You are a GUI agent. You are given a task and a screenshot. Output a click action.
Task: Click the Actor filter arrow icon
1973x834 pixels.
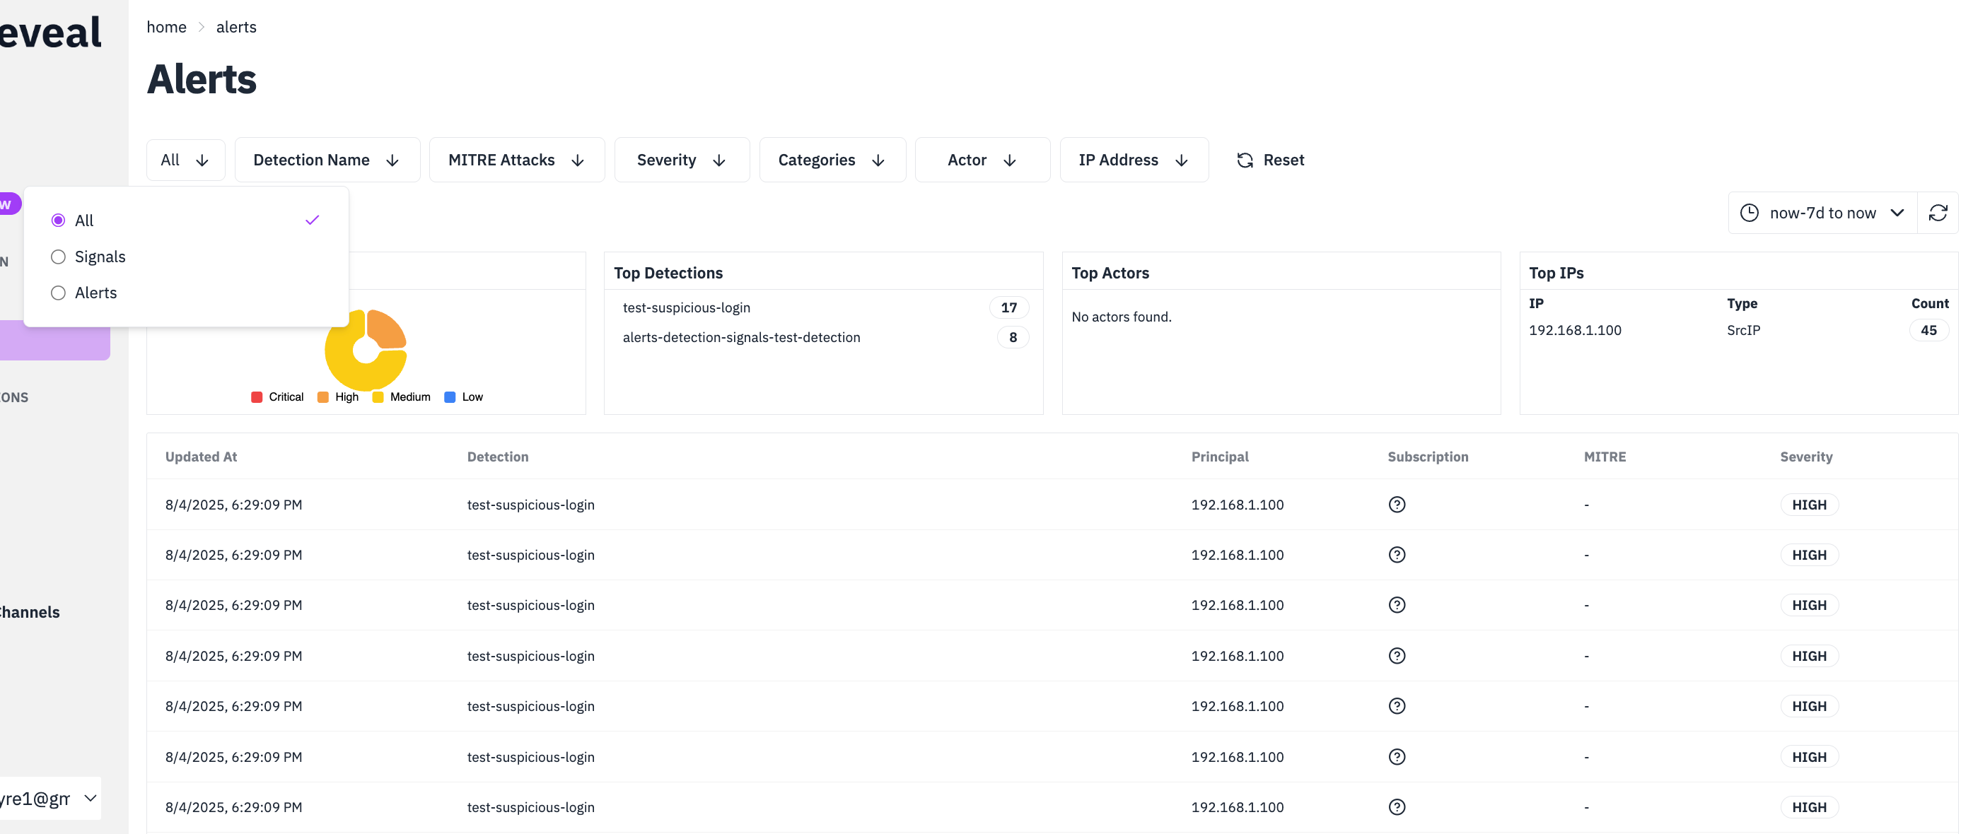(1009, 160)
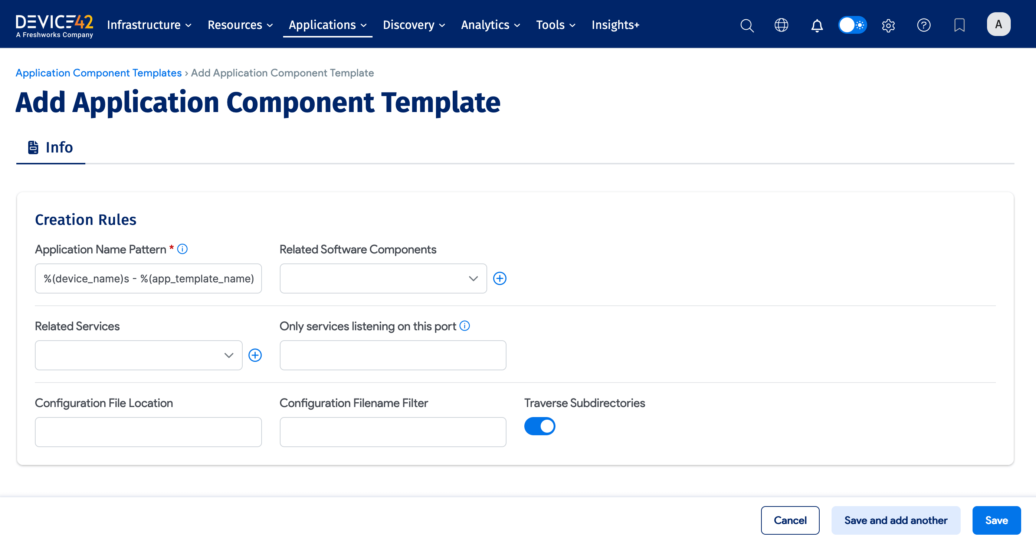Open the user avatar menu
Viewport: 1036px width, 541px height.
coord(998,25)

WORK REQUEST: Return the material above exactly; the images stay out.

SOLUTION TO THIS TASK:
You are a GUI agent. You are given a task and a screenshot. Output a click action.
Task: Click the Actor filter arrow icon
1973x834 pixels.
(1009, 160)
Open the user avatar menu
Viewport: 1036px width, 541px height.
coord(998,25)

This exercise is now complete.